Your task
Please give back word for word the lines of the material below between the line containing "This screenshot has height=2048, width=1233." and the line containing "Open the Show Points on Product Page dropdown", inclusive.

Data supplied
-*-*-

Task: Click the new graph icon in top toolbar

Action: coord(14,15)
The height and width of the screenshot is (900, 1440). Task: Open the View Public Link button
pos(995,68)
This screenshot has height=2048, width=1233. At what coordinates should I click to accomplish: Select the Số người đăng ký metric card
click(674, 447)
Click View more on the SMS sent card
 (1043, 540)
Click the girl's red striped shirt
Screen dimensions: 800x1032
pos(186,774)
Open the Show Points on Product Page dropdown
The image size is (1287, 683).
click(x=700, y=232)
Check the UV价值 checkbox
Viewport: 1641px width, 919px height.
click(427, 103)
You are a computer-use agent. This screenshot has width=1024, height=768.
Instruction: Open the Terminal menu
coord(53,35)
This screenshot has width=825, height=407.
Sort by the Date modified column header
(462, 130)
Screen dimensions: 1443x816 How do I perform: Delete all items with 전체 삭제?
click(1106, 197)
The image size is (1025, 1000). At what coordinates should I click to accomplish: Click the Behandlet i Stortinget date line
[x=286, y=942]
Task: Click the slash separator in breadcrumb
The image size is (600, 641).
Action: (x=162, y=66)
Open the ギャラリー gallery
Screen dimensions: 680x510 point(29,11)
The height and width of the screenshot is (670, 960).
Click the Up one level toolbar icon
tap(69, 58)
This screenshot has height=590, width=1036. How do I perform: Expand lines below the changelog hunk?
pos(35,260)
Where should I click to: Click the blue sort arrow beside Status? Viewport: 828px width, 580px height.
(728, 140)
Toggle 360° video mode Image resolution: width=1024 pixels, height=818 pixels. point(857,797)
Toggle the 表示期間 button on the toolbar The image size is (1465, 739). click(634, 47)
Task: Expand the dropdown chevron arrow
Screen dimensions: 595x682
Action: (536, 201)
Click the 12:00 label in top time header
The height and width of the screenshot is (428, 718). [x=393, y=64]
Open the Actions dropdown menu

-*-*-

Written response
This screenshot has height=2048, width=1233. At what coordinates should I click to accomplish: Select the Số người đăng ký metric card
click(674, 447)
Click View more on the SMS sent card
 (1043, 540)
Click the girl's red striped shirt
Screen dimensions: 800x1032
pos(186,774)
Open the Show Points on Product Page dropdown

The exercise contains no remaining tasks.